*Work to be completed:* Please retype, character for character, the portion of the entries below that runs from the line containing "This screenshot has width=739, height=422." to the last line.
BEGIN
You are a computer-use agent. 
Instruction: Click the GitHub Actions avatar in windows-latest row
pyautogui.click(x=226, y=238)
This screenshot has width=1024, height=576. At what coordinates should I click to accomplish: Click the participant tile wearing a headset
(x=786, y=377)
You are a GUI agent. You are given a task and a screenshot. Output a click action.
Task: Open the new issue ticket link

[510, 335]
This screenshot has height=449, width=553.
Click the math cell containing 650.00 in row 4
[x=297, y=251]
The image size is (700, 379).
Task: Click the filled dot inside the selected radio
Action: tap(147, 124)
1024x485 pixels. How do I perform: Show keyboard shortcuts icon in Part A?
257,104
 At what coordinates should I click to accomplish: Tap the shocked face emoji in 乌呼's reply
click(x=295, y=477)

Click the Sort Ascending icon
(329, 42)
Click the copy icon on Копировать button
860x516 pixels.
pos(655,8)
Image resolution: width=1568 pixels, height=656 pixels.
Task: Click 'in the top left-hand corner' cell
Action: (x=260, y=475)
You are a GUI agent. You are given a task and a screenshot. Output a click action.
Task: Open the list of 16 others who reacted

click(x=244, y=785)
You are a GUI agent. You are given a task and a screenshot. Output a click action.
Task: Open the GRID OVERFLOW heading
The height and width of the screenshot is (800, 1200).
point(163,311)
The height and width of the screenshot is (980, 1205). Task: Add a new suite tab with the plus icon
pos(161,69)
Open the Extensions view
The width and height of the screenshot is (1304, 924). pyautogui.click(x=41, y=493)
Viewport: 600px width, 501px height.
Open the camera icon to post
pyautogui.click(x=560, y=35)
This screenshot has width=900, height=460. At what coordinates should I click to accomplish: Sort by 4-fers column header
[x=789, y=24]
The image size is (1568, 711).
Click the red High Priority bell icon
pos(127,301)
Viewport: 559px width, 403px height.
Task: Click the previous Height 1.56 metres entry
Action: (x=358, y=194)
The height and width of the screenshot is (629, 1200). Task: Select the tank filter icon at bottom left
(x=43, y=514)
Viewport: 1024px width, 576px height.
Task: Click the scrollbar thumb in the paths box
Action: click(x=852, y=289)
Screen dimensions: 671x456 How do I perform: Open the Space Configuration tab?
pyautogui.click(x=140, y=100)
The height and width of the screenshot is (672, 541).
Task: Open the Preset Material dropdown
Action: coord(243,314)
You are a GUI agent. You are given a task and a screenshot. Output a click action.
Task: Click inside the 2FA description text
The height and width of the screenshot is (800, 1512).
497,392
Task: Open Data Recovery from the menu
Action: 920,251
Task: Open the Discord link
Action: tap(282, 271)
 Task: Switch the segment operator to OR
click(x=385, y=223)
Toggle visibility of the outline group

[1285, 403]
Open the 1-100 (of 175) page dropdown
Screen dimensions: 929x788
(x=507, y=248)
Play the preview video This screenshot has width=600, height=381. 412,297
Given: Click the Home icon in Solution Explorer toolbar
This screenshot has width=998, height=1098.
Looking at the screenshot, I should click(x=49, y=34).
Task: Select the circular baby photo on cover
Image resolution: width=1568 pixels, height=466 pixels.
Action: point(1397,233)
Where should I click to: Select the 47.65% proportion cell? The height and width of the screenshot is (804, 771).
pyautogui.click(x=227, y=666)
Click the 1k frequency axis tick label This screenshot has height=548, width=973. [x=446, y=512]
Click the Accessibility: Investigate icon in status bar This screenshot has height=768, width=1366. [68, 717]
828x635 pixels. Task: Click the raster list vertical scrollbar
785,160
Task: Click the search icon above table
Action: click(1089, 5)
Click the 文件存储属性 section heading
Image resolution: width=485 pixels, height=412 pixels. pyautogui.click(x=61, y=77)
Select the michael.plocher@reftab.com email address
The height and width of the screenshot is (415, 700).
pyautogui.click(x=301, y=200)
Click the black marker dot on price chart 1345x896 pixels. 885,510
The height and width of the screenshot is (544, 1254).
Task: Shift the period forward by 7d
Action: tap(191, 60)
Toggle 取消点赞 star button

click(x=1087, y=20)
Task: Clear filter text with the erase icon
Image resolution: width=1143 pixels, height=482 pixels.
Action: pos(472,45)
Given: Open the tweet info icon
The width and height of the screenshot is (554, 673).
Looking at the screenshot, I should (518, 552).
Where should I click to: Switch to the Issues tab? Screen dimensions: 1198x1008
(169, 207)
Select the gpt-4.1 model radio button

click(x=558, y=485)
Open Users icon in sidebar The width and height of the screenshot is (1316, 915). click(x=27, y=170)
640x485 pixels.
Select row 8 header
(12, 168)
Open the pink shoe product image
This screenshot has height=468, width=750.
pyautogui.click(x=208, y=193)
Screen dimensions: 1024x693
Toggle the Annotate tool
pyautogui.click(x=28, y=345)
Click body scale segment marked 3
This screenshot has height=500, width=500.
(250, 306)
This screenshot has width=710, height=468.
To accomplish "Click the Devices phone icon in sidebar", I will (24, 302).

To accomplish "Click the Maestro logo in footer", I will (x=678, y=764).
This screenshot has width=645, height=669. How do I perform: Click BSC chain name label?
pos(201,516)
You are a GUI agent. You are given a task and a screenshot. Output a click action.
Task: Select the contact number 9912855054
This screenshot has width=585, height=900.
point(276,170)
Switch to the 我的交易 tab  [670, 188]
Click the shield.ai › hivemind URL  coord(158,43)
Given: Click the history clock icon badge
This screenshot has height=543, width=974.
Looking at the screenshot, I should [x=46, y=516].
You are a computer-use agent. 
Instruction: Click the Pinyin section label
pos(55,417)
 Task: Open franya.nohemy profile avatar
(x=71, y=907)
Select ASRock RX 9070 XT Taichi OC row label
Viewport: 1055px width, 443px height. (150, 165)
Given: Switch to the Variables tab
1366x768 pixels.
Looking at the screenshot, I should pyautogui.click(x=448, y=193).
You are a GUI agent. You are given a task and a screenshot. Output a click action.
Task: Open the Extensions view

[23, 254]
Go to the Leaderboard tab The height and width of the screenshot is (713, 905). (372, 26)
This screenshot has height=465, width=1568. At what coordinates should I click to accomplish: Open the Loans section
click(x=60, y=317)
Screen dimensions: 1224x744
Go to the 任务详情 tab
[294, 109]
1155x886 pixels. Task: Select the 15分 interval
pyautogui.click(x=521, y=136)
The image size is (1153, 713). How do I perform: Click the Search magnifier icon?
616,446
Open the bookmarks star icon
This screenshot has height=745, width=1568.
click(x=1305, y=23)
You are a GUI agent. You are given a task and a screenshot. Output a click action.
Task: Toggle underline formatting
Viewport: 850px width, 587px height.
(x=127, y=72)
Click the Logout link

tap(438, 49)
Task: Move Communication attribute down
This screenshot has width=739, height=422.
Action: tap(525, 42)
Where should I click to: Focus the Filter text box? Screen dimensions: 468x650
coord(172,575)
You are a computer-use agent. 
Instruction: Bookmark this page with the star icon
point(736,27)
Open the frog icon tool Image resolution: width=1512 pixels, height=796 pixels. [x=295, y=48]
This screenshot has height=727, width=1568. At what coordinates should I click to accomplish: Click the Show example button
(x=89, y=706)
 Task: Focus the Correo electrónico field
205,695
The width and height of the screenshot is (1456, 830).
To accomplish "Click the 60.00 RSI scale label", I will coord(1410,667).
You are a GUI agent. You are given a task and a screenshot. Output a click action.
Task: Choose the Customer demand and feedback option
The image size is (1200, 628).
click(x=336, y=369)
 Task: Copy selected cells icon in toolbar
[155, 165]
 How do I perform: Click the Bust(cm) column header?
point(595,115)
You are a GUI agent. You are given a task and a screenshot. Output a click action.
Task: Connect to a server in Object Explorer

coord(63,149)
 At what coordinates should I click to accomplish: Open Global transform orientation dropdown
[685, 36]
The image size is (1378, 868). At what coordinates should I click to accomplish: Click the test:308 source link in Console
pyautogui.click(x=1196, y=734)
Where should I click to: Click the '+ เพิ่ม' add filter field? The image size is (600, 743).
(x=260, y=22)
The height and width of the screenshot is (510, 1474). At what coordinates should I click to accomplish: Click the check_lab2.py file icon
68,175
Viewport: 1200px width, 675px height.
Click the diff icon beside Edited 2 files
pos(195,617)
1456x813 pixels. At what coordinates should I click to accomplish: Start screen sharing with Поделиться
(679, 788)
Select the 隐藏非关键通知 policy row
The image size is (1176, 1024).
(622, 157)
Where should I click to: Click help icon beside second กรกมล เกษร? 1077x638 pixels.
END
*Response below:*
This screenshot has width=739, height=422.
Action: tap(525, 42)
Where should I click to: Focus the Filter text box? Screen dimensions: 468x650
coord(172,575)
You are a computer-use agent. 
Instruction: Bookmark this page with the star icon
point(736,27)
Open the frog icon tool Image resolution: width=1512 pixels, height=796 pixels. [x=295, y=48]
This screenshot has height=727, width=1568. At what coordinates should I click to accomplish: Click the Show example button
(x=89, y=706)
 Task: Focus the Correo electrónico field
205,695
The width and height of the screenshot is (1456, 830).
To accomplish "Click the 60.00 RSI scale label", I will coord(1410,667).
You are a GUI agent. You are given a task and a screenshot. Output a click action.
Task: Choose the Customer demand and feedback option
The image size is (1200, 628).
click(x=336, y=369)
 Task: Copy selected cells icon in toolbar
[155, 165]
 How do I perform: Click the Bust(cm) column header?
point(595,115)
You are a GUI agent. You are given a task and a screenshot. Output a click action.
Task: Connect to a server in Object Explorer

coord(63,149)
 At what coordinates should I click to accomplish: Open Global transform orientation dropdown
[685, 36]
The image size is (1378, 868). At what coordinates should I click to accomplish: Click the test:308 source link in Console
pyautogui.click(x=1196, y=734)
Where should I click to: Click the '+ เพิ่ม' add filter field? The image size is (600, 743).
(x=260, y=22)
The height and width of the screenshot is (510, 1474). At what coordinates should I click to accomplish: Click the check_lab2.py file icon
68,175
Viewport: 1200px width, 675px height.
Click the diff icon beside Edited 2 files
pos(195,617)
1456x813 pixels. At what coordinates should I click to accomplish: Start screen sharing with Поделиться
(679, 788)
Select the 隐藏非关键通知 policy row
The image size is (1176, 1024).
(622, 157)
Where should I click to: Click help icon beside second กรกมล เกษร? 1077x638 pixels.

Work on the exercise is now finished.